● **Задание a**
Продублируйте без изменений все строки листинга, который следует ниже за текстом об Абхазии. Изображения в ответ не включайте.

● **Фрагмент текста**

^^^^

Людмила Радковская из Орехова-Зуева не знала, где ее Ромка и что с ним.
Перекати-поле войны. После конфликта в Приднестровье 19-летний мальчишка поехал сражаться за независимость Абхазии. И через три месяца погиб, не успев отослать даже письма домой.
Уже после смерти Романа Радковского усыновила абхазская семья и похоронила его, бесприютного, вместе со своим сыном, которого убили в том же бою. “Но нельзя, чтобы человек один был. Должен же по нему хоть кто-нибудь отплакать”.
Кадры военной хроники. Абхазка в черном гладит белобрысого паренька. А свой тут же, в соседнем гробу.
Давно это было. В апреле 93-го. Еще в ту войну.
В конце сентября 2007 года неподалеку от Кодорского ущелья, на абхазской территории, грузинский спецназ опять захватил в плен пятерых местных пограничников-срочников. Двоим солдатам — Артуру Дворкину и Игорю Музоваткину — на месте столкновения отрезали головы.
Грузинская сторона оправдала свои действия тем, что, по мнению официального Тбилиси, это был не отряд абхазских новобранцев, а специально подготовленная диверсионная группа для заброски в грузинский тыл.
“Грузия — страна фашизма и террора”, — парировал президент независимой республики Сергей Багапш.
Ухудшение отношений двух стран — не первое и не последнее за 14 лет, что прошли после грузино-абхазского кровопролития.
Но причины последней разборки кроются скорее в высокой политике — Олимпиада-2014, что будет в соседнем Сочи, должна внести свои коррективы и в экономику Сухуми. Здесь построят цементный завод, отреставрируют аэропорт, чтобы принимать иностранных гостей. И уж точно пацифистская Европа не допустит, чтобы рядом с праздником мирового спорта опять загремели выстрелы.
В общем, хотя Грузии это и не нравится, в Абхазии все будет хорошо. Скоро. Наверное.
А люди — что люди, они всегда надеются на лучшее.
Пусть и живут — в настоящем.
Осыпавшаяся штукатурка сталинских построек в центре Сухуми, каменный парапет у почти безлюдного моря. Конец бархатного сезона.
Словно потертые декорации спектакля, который идет много-много лет, по привычке собирая зрителей. Так театрально, наверное, выглядел Рим после нашествия варваров.
Лишь один-два дома вдоль дороги — как новые. Их отреставрировали. Зря, по-моему.
Сухуми это не идет.
Не вернулись из боя
Старая Нуца пригнала коров с пастбища на вечернюю дойку. Заглянула, как обычно, на кладбище. Тут же, в саду их старой усадьбы, по старинному языческому обряду, две беседки утопают в цветах. Сразу и не подумаешь, что это — мавзолеи.
На одной из могил — закуренная сигарета. Чтобы покойник не тосковал без табака.
Так мне объяснили. И я ее зажгла.

^^^^

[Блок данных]
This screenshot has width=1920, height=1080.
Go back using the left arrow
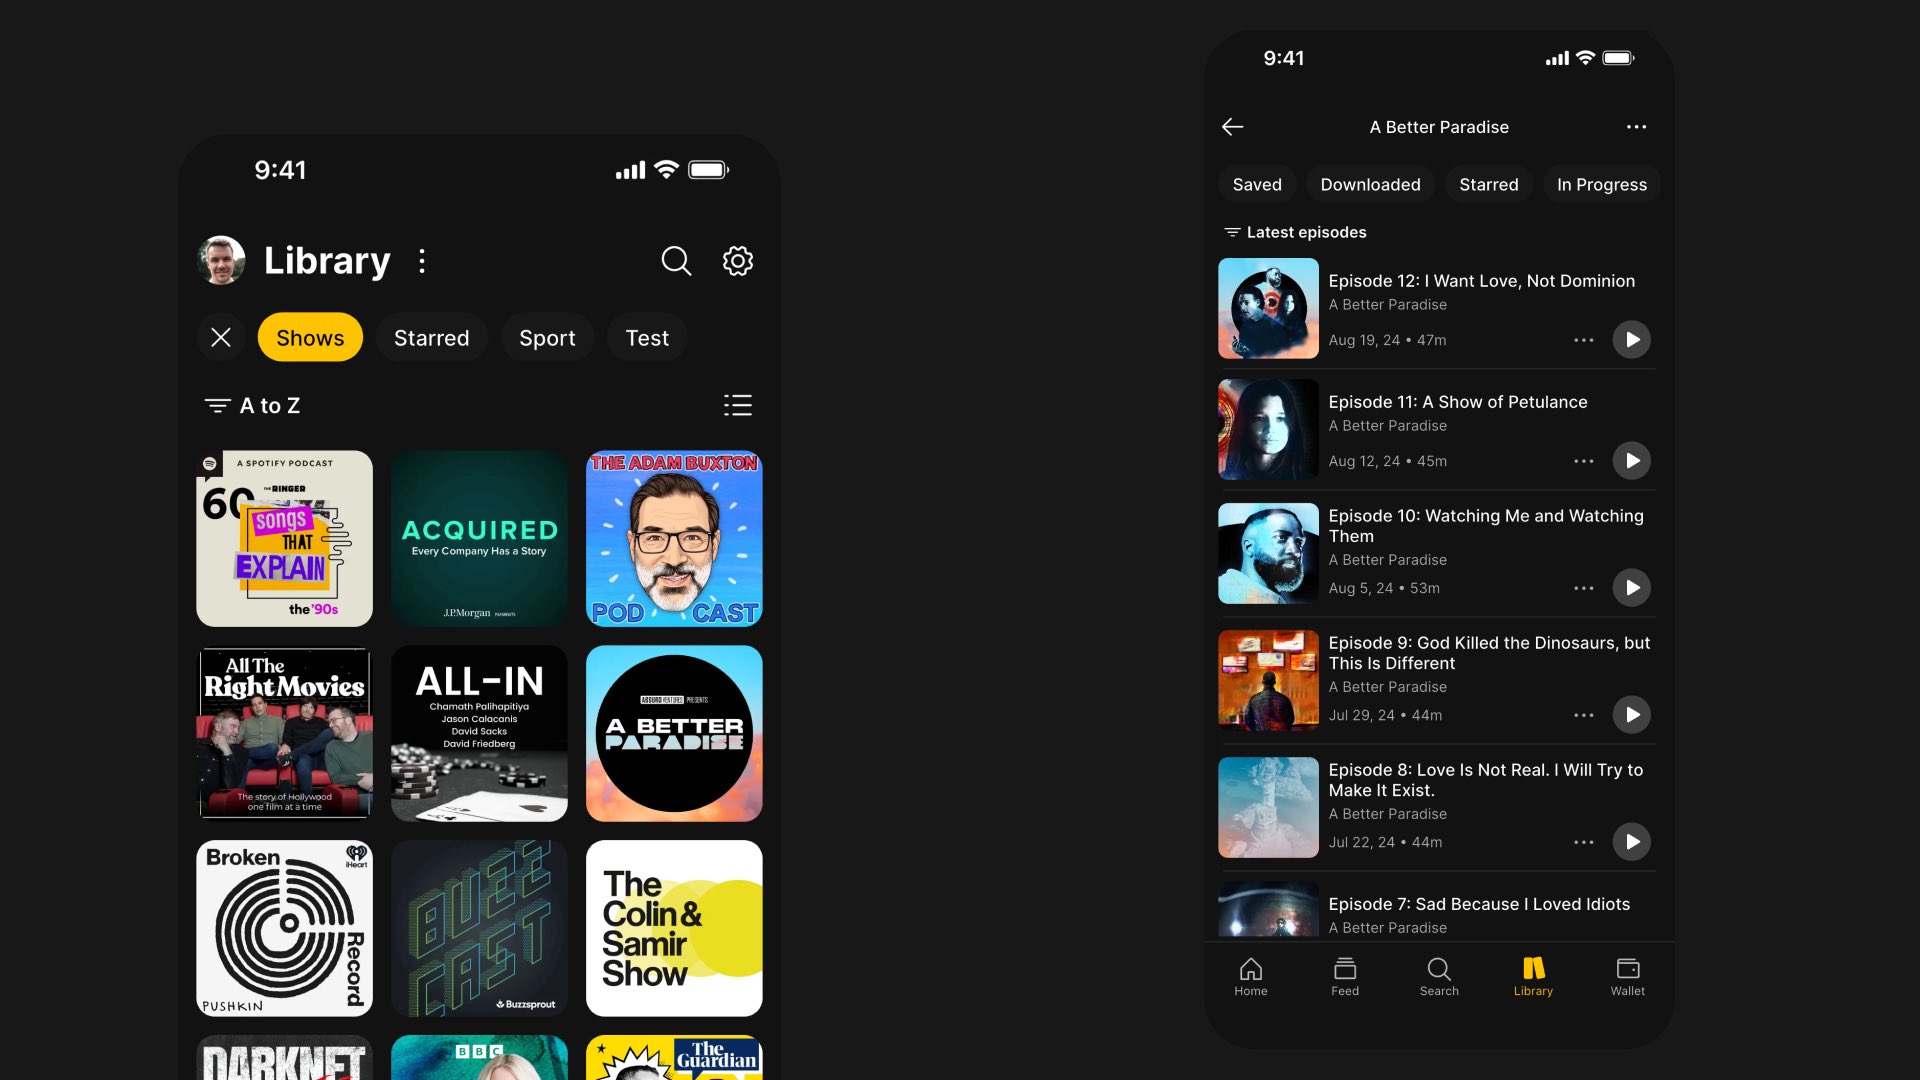click(x=1232, y=127)
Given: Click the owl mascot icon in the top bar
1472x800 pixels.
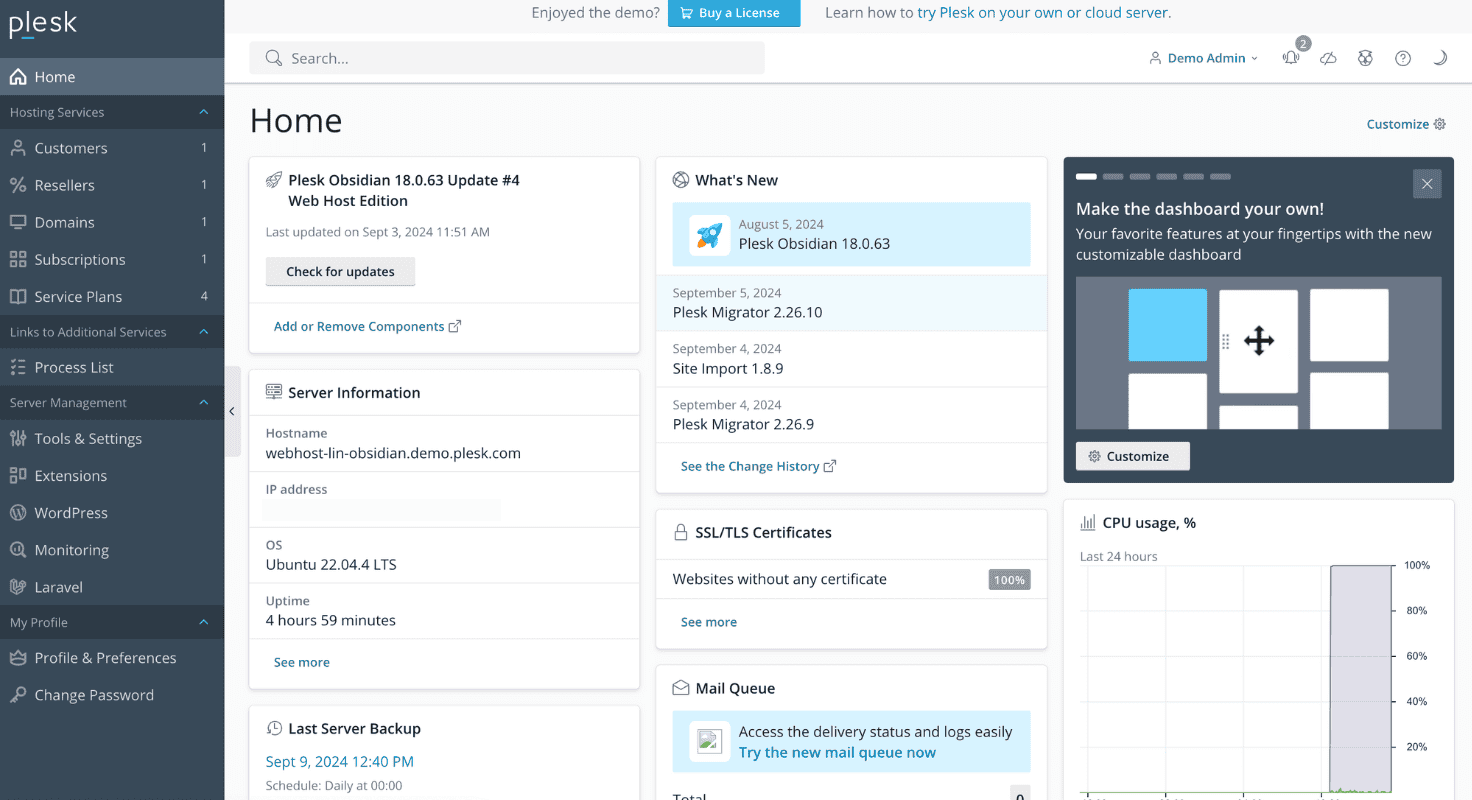Looking at the screenshot, I should (1365, 58).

^^^^

● **Задание b**
Перепишите из текста об Абхазии дословно фрагмент, начиная со слов «Кадры военной хроники.» и продолжая вплоть до слов «в грузинский тыл.».

● **Правильный ответ a**
This screenshot has width=1920, height=1080.
Go back using the left arrow
click(x=1232, y=127)
Given: Click the owl mascot icon in the top bar
1472x800 pixels.
Looking at the screenshot, I should (1365, 58).

● **Правильный ответ b**
Кадры военной хроники. Абхазка в черном гладит белобрысого паренька. А свой тут же, в соседнем гробу.
Давно это было. В апреле 93-го. Еще в ту войну.
В конце сентября 2007 года неподалеку от Кодорского ущелья, на абхазской территории, грузинский спецназ опять захватил в плен пятерых местных пограничников-срочников. Двоим солдатам — Артуру Дворкину и Игорю Музоваткину — на месте столкновения отрезали головы.
Грузинская сторона оправдала свои действия тем, что, по мнению официального Тбилиси, это был не отряд абхазских новобранцев, а специально подготовленная диверсионная группа для заброски в грузинский тыл.